News & Features » Miscellany

The Asylum Street Spankers combine a mad mix of jazzy blues, country tunes and serious gospel for a spankin' good time.

Unplugged and Unbridled

Asylum Street Spankers singer Christina Marrs is out tooling around Austin with fiancé and band manager John Riedie, a cell phone dutifully to her ear for the appointed interview. She's describing the eight-member acoustic band's latest brain-cell challenging recording adventures and the upcoming tour that brings the group to Poe's Pub on Thursday, June 8. Along the way, Marrs mentions she's eight months pregnant and when the band gets to Richmond she'll be scant weeks from delivery. As we speak, she and Riedie are on the way to get a marriage license. But everything is under control and Christina says she's taking tour prospects in stride in true Spanker style.

"I'll be the big pregnant woman. You can't miss me," she says with a laugh. "We're cutting it very close."

But, if nothing else, the band is known for this kind of free-rolling attitude. The Spankers' music is a mad mix of jazzy blues, country tunes, serious gospel, hilarious bawdy tales of sex and drugs, and encounters with UFOs.

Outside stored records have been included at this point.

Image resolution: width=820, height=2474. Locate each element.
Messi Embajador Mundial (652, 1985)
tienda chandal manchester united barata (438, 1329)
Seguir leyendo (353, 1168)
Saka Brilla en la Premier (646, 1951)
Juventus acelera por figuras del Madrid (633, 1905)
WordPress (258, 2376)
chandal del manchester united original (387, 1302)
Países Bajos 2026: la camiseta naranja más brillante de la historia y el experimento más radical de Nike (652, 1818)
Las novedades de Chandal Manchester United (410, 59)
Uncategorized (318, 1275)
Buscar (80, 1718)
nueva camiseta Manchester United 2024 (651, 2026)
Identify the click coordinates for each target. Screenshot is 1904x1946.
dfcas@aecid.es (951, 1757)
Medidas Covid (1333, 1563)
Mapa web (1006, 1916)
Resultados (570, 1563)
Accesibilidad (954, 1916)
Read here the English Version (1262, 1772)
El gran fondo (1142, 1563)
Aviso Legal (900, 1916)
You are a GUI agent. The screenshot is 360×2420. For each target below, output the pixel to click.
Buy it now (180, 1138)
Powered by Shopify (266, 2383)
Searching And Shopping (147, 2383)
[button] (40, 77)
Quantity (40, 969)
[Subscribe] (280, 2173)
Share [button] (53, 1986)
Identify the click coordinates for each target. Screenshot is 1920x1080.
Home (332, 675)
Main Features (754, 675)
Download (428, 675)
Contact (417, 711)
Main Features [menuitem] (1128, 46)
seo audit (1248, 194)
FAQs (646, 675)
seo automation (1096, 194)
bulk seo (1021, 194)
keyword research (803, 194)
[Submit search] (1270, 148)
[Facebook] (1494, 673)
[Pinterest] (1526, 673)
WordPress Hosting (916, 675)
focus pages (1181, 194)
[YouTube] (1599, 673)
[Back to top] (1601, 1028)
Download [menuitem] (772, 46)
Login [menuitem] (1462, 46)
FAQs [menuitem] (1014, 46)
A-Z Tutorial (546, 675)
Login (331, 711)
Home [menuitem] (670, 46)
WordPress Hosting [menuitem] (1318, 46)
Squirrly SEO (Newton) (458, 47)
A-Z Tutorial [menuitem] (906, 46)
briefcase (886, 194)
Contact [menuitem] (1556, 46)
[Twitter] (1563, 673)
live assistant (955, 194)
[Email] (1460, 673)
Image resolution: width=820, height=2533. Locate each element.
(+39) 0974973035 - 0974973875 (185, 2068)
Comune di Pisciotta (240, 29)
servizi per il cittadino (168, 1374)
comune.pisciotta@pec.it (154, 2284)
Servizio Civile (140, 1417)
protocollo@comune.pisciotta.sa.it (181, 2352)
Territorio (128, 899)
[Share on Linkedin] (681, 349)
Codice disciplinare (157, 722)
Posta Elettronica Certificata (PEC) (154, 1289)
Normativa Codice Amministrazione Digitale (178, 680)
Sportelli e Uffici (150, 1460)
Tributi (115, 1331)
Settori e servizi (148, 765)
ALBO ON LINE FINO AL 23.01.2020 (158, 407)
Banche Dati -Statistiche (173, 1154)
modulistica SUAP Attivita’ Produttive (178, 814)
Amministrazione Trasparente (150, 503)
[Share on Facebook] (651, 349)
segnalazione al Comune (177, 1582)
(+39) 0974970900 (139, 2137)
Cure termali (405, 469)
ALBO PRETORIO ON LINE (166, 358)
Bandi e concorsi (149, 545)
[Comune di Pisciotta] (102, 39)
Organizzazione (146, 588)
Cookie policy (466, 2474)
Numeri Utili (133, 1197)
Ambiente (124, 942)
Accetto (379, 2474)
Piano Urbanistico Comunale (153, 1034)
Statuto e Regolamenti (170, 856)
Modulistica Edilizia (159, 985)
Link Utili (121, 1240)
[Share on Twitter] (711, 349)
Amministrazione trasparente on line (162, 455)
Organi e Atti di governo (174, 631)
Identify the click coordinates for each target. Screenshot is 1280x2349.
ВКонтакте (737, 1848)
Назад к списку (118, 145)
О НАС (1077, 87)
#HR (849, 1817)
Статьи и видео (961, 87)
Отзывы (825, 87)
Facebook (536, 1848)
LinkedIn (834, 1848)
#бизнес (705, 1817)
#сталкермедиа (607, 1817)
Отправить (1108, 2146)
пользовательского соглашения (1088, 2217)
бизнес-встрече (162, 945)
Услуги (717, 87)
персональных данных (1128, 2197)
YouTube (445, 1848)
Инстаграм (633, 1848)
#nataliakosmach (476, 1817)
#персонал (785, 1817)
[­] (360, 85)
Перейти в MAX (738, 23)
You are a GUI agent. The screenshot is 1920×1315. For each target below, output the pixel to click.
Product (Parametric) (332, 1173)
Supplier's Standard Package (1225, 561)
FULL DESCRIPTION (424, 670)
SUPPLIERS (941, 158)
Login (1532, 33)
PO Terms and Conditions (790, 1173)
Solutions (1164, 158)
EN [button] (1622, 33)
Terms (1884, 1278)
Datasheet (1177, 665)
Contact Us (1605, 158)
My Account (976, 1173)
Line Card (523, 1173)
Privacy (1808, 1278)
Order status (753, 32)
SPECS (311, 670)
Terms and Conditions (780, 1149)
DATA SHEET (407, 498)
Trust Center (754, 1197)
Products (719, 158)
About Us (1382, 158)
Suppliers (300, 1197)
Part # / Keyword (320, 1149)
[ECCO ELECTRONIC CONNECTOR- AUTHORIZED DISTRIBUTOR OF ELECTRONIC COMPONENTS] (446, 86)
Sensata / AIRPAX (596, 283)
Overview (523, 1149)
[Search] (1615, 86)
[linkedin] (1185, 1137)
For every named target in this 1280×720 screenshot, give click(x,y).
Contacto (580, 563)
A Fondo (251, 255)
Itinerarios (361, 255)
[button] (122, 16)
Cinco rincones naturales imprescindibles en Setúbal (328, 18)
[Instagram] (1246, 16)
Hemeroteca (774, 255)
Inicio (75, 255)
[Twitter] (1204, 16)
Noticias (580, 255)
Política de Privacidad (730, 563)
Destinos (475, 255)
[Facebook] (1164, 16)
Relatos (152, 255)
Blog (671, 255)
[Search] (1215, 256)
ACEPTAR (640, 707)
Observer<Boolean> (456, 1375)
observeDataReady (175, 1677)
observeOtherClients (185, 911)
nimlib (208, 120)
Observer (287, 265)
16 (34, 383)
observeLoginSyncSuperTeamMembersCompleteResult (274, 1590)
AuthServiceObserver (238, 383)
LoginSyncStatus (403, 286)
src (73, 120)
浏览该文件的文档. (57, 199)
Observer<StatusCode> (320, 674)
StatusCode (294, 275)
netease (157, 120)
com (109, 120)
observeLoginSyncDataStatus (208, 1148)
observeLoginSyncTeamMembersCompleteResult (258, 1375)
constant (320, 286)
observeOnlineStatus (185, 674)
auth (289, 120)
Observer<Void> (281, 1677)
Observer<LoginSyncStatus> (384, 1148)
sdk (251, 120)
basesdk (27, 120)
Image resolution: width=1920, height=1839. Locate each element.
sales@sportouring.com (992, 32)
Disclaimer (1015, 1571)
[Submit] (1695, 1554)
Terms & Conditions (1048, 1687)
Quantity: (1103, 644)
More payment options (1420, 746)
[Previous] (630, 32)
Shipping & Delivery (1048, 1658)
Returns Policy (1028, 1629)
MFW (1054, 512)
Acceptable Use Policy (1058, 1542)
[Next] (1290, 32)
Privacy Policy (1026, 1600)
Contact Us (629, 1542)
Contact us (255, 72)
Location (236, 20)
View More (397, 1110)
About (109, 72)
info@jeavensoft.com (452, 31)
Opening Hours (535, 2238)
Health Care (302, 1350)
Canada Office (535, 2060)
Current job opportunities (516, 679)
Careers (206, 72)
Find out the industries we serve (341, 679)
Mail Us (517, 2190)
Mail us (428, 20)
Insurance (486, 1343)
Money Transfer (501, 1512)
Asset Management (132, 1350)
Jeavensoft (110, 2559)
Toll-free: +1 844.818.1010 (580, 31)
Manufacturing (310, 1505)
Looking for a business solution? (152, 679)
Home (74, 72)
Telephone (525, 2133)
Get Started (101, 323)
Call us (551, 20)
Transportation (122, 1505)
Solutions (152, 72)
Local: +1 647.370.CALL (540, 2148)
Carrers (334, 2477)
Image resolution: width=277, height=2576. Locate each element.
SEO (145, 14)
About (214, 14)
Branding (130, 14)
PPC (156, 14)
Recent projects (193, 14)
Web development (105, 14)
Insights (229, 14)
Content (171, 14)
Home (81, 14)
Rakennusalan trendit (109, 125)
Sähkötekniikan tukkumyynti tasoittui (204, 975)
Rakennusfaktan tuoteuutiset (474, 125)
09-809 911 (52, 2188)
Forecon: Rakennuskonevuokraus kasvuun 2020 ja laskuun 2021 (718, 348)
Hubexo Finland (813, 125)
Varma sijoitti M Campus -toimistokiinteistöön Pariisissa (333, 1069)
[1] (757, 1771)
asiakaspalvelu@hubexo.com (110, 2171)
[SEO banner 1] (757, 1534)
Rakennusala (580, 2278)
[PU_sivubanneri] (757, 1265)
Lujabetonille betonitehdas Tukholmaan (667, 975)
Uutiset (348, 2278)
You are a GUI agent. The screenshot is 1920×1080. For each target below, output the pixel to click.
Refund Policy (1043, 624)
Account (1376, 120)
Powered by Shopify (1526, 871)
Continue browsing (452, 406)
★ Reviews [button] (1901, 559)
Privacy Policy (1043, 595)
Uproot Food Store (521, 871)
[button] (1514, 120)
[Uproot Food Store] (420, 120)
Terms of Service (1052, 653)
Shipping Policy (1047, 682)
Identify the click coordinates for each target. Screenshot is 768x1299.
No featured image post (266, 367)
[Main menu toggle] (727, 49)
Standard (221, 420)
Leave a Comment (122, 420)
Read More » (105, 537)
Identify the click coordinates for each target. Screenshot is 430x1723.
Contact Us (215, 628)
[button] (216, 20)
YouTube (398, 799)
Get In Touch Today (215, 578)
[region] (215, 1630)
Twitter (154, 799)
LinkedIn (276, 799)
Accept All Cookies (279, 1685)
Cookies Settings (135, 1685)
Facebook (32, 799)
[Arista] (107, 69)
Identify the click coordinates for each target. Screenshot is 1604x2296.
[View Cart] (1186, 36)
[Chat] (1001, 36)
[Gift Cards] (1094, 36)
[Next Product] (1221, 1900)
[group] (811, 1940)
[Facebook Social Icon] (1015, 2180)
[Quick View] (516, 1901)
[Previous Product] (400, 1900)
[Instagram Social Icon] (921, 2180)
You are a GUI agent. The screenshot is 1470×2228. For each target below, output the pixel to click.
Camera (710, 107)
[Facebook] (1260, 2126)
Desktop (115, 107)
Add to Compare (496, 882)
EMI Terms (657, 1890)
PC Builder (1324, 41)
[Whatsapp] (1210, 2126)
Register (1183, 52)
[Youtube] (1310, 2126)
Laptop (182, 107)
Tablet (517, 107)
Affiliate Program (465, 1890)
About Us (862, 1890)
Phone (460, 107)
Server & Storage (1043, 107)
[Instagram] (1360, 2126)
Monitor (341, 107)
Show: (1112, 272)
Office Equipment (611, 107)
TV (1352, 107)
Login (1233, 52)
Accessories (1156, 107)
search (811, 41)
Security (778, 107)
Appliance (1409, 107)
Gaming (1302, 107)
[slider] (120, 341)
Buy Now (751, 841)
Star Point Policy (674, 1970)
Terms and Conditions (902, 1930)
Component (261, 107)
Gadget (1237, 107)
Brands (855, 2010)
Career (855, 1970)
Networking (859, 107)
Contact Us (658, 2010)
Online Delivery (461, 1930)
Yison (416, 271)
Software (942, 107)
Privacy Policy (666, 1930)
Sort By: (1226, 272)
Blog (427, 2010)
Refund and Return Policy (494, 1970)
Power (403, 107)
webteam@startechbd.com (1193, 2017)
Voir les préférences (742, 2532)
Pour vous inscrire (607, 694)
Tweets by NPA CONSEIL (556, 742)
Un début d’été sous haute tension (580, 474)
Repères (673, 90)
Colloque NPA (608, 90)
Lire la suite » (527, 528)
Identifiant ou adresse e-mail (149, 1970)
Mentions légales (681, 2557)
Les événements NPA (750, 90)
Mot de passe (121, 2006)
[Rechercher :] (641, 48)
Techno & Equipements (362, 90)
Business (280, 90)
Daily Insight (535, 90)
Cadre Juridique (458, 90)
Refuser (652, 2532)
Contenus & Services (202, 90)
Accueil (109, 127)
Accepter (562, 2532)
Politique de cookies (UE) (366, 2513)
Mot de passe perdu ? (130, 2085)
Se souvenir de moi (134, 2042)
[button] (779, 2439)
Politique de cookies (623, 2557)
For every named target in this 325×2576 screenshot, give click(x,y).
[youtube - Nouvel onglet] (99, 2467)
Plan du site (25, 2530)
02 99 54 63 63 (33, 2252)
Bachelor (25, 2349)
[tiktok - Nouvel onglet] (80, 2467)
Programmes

Since its formation in 1994, the lineup has changed more times than Marrs can pretend to remember, and who knows what's going to happen when the band hits the stage. "We're so malleable," Marrs, the band's vocalist/multi-instrumentalist, says dryly.

This flexibility started at the onset when some Austin-based friends and musicians got together one partying weekend to jam on songs they couldn't play in their individual bands. Using only unamplified acoustic instruments — guitar, clarinet, banjo, harmonica, saw, ukulele, whatever fit — the musicians stumbled onto a sound. They soon loosely organized and combined a colloquialism for an Austin main drag, "Asylum Street," and a term referring to a vigorous and expert acoustic player, "spanker," to create a band name. The group's laid-back and wide-open style quickly caught on, never mind that it had no permanent lineup. For a couple of years the band gigged regularly around town. Eventually, a 10-member roster of musicians at least temporarily committed to the band was set, and Asylum ventured across the country and to Europe. Marrs recalls stage moments included some unusual activities.

"We have spanked many, many people onstage …," she says, "[but] we only paddle the willing."

The band has cut five CDs since 1995. The latest, "Spanker Madness," pays homage to the group's fondness for tokin' and trippin'. Marrs admits it was recorded around a tour with two different bands, but she contends it's the Spankers' best recording even if some studio moments are forever lost to the memory banks.

"We can't always remember those details," Marrs offers cheerfully. She's equally upfront and honest about her personal take on pot and the often bold sexual content of an occasional tune. "There's no problem … for me with the subject material."

Only Marrs, vocalist/washboard/harp player Wammo and vocalist/clarinetist Stanley Smith are left from the band's earliest days. But through all the changes, Marrs says the Spanker acoustic spontaneity prevails.

"Somehow, the spirit of the band … takes hold," she says. "We always find the right people. To us, it just seems the natural course of things."